Lundbeck’s patent for Ebixa expires in April 2014. The company has supported NHS organisations to review dementia patients and reduce the inappropriate use of antipsychotics such as risperidone – which are clinically appropriate only for a minority of patients with moderate to severe AD, and are associated with increased risks of falling and infection. Painkillers, which can be used safely as an adjunct to anti-dementia drugs, can also reduce behavioural symptoms.

Better medicines use

Two challenges face the pharmaceutical industry in relation to AD treatment. Firstly, can it work with healthcare providers to optimise medicines use in the context of integrated care? Secondly, can it develop drugs that go further in preventing and treating AD than those currently available?

One company that has been active in medicines optimisation is Lundbeck, mental health specialist and manufacturer of Ebixa. As part of its partnership strategy, Lundbeck UK has supported a number of organisations in improving dementia care. The clarity of the 2011 NICE guidance on the use of AD drugs has made it easier for Lundbeck to work with the NHS in this disease area.

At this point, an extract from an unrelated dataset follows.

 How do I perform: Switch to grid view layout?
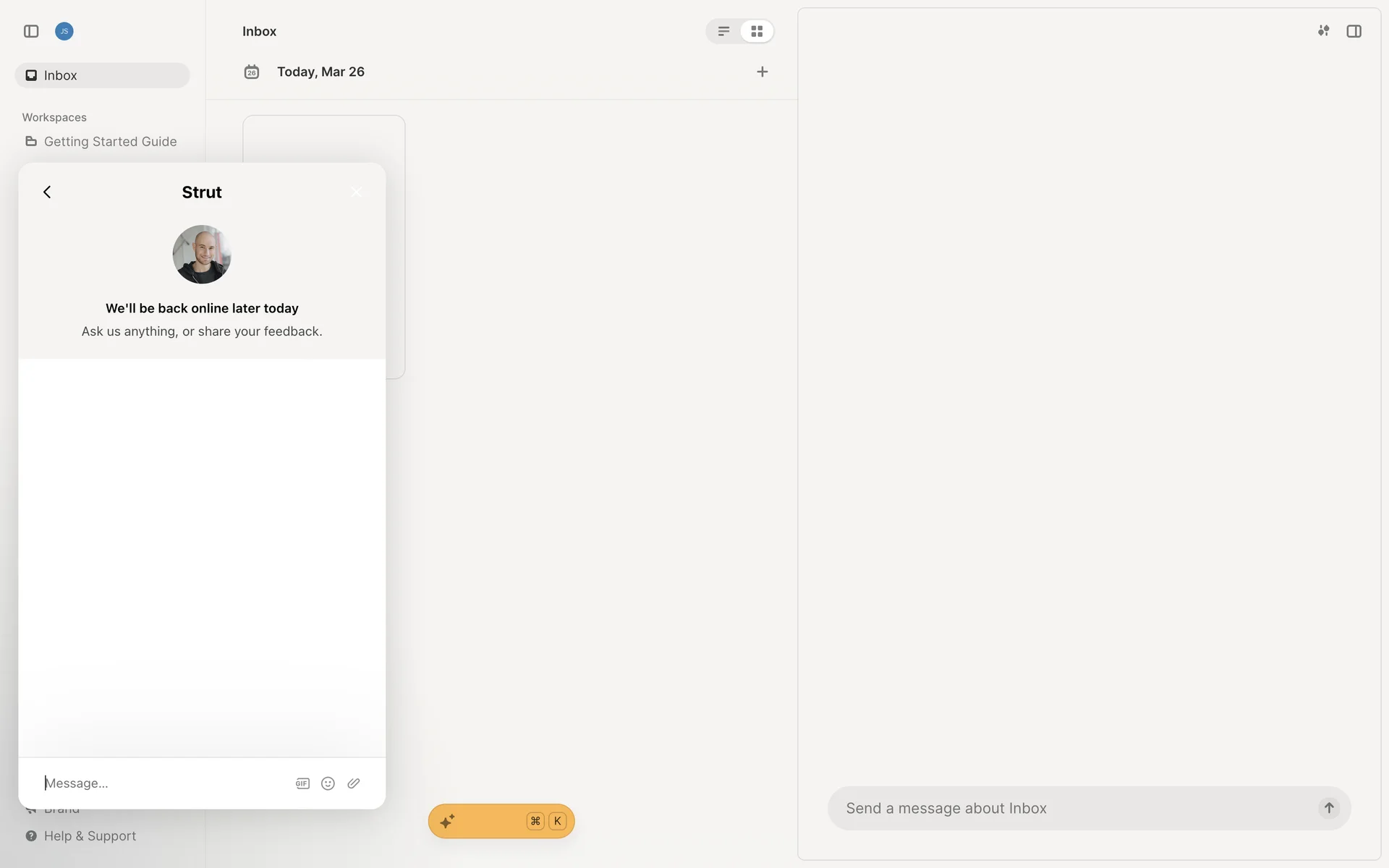757,31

For example, Lundbeck’s project with NHS Sandwell (now replaced by Sandwell and West Birmingham CCG) used an Integrated Performance Framework to drive change in clinical practice. The project, which was described in an HSP Partnership in Practice supplement in 2012, had two goals: to build on the existing mapping and reduction of inappropriate prescribing of antipsychotics in care homes; and to help develop a local tool to support care home staff and enable GPs and psychiatrists to work together more.

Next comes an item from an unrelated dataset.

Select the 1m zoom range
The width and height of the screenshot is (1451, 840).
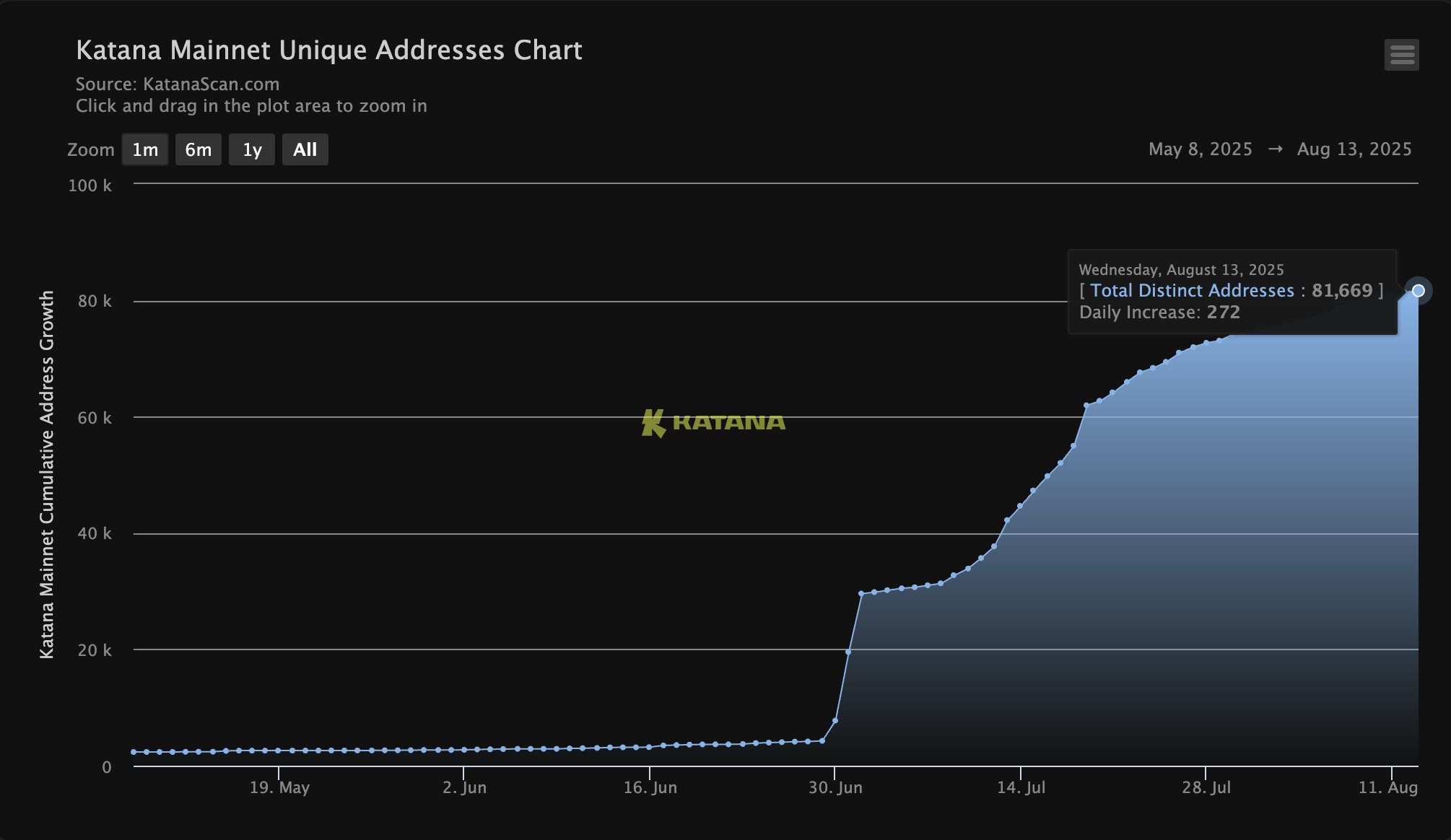coord(145,149)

NHS Sandwell, Lundbeck and performance consultancy Res Consortium formed a working group together with local health and care stakeholders. The project focused on AD patients with behavioural symptoms referred to locally as ‘Distress Reactions’, who were likely to be on antipsychotics and to need emergency admissions. Lisa Hill, Senior Commissioning Manager for mental health at Sandwell PCT, described the project as “a positive piece of integrated working resulting in a clear pathway and developing clinical leadership to address a complex issue”.

A brighter future

As with cancer, the targeting of disease mechanisms at the cellular level promises to deliver more effective AD treatments. The pipeline includes therapies based on two novel targets: Lundbeck and Otsuka have formed a partnership to develop and license a selective 5HT6 receptor agonist for use as an adjunct to donepezil; and a new UK biotech company, CoCo Therapeutics, has formed to develop new AD drugs targeting the retinoic acid receptor gene.

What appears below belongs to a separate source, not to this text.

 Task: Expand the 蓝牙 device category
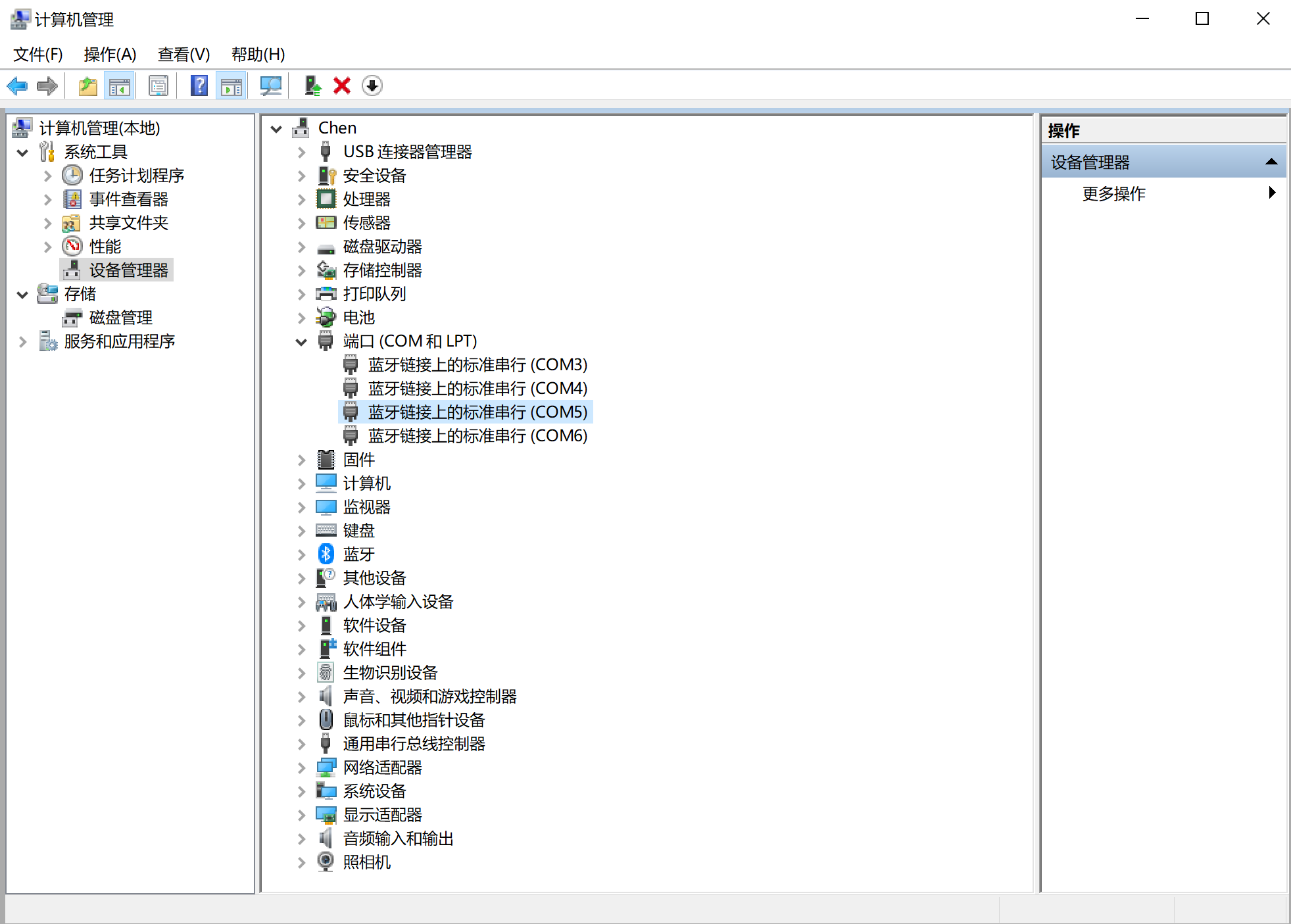pyautogui.click(x=301, y=555)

Dr Simon Ridley, Head of Research at the charity Alzheimer’s Research UK, commented: “A treatment that could stop the disease in its tracks would be a ‘holy grail’ for Alzheimer’s researchers.

“Much of the current efforts to develop new drugs for Alzheimer’s are focused on a protein called amyloid, which builds in the brains of people with the disease. Drugs designed to target amyloid have not yet shown benefits for patients in clinical trials, but it may be that these trials were carried out too late in the disease process.

“We now know that amyloid build-up occurs years before symptoms first appear, and many researchers believe that drugs targeting amyloid will need to be given early.

“Work to uncover potential new treatment targets must also continue,” Dr Ridley added. “To make the fastest progress, it’s vital to keep researchers talking to each other, which is why at Alzheimer’s Research UK we are working to connect our scientific teams with the pharmaceutical industry.”